Supplied information Block Start

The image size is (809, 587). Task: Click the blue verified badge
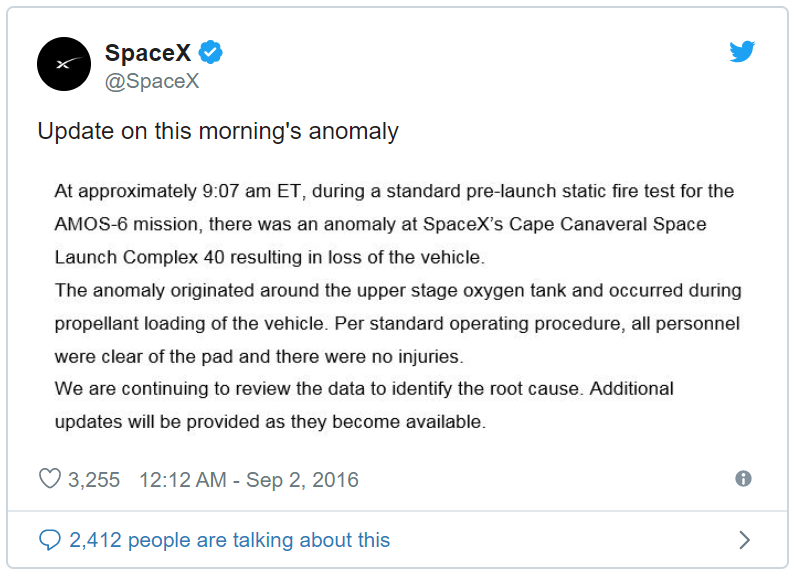click(x=210, y=52)
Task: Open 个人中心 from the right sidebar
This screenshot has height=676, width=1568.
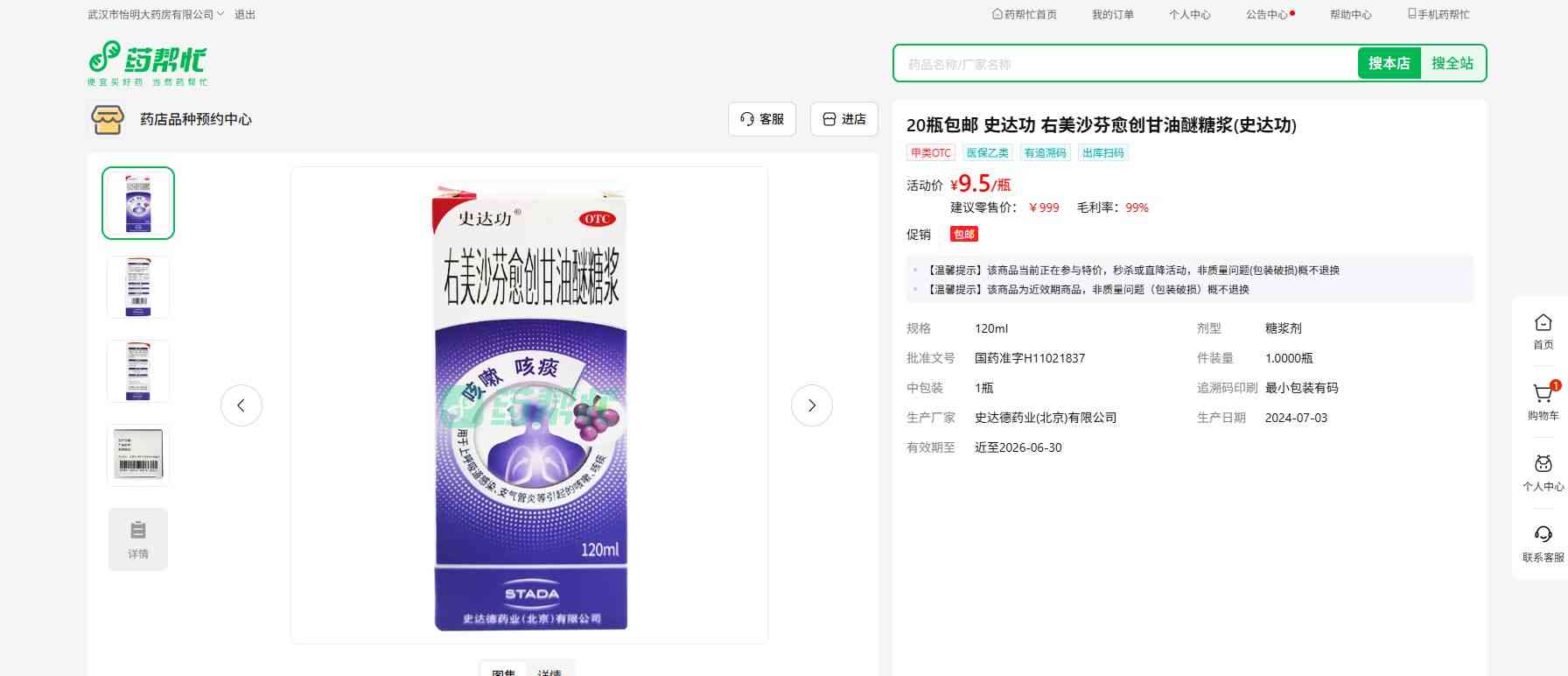Action: [x=1543, y=473]
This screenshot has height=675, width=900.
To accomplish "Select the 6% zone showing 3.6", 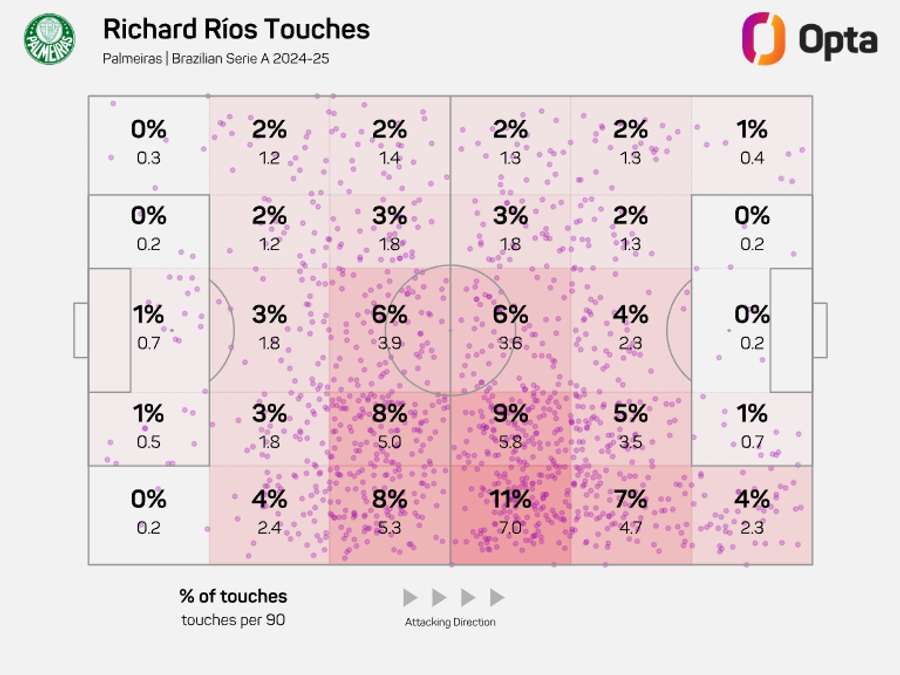I will tap(510, 331).
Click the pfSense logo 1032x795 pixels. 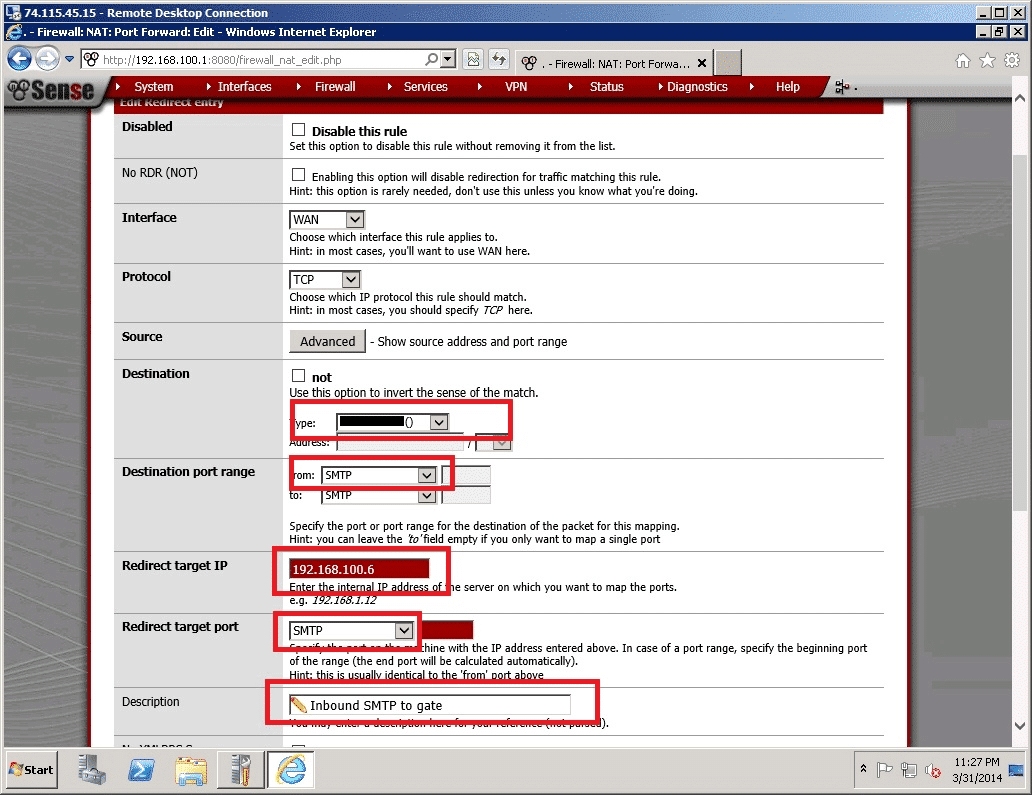(x=50, y=90)

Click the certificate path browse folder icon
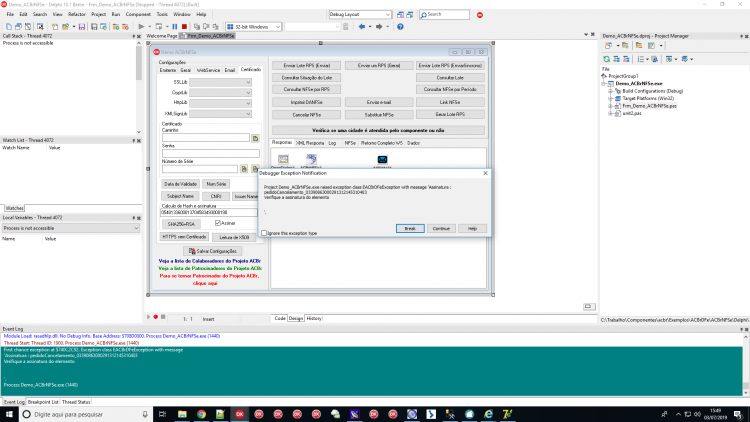255,138
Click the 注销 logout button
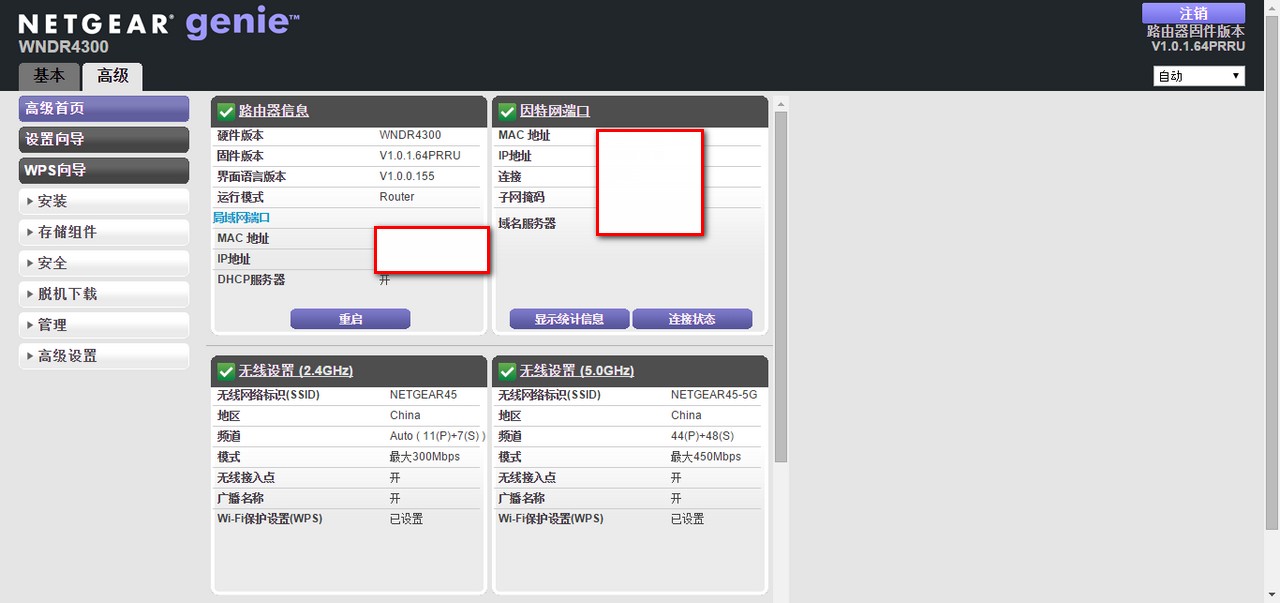This screenshot has height=603, width=1280. pyautogui.click(x=1193, y=13)
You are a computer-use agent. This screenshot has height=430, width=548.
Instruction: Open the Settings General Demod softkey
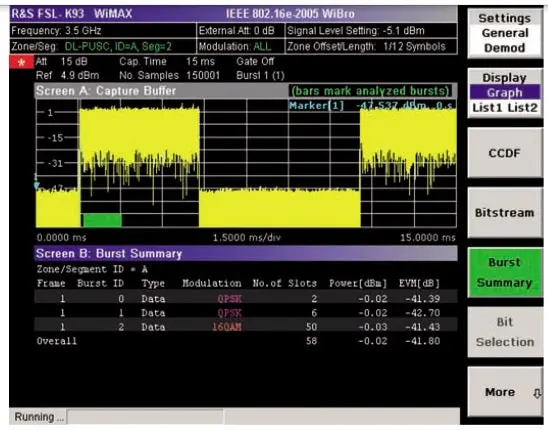pyautogui.click(x=505, y=33)
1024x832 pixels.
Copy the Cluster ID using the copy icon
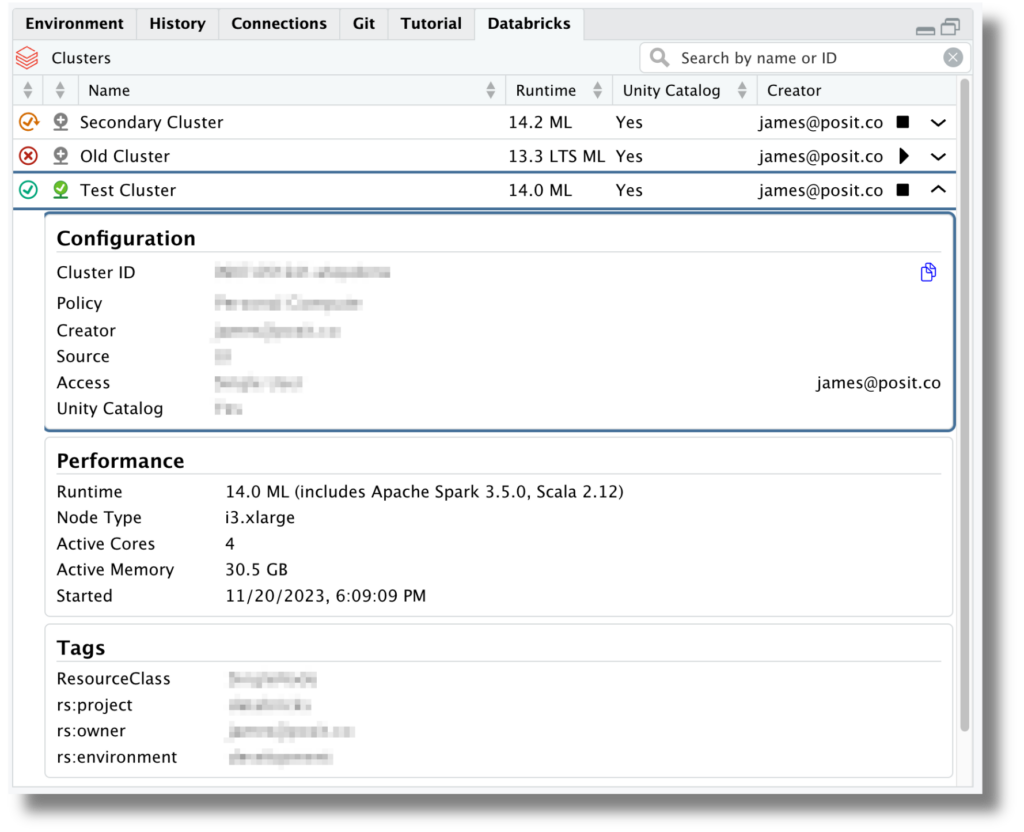pos(928,272)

Supplied information Block End

## Your objective
Exactly as written, restate the lines from the one that contains "Click the 注销 logout button" through the final line of the data, both ends included, but leave out the pictures.

## Response for this exercise
Click the 注销 logout button
This screenshot has height=603, width=1280. pyautogui.click(x=1193, y=13)
You are a computer-use agent. This screenshot has height=430, width=548.
Instruction: Open the Settings General Demod softkey
pyautogui.click(x=505, y=33)
1024x832 pixels.
Copy the Cluster ID using the copy icon
pos(928,272)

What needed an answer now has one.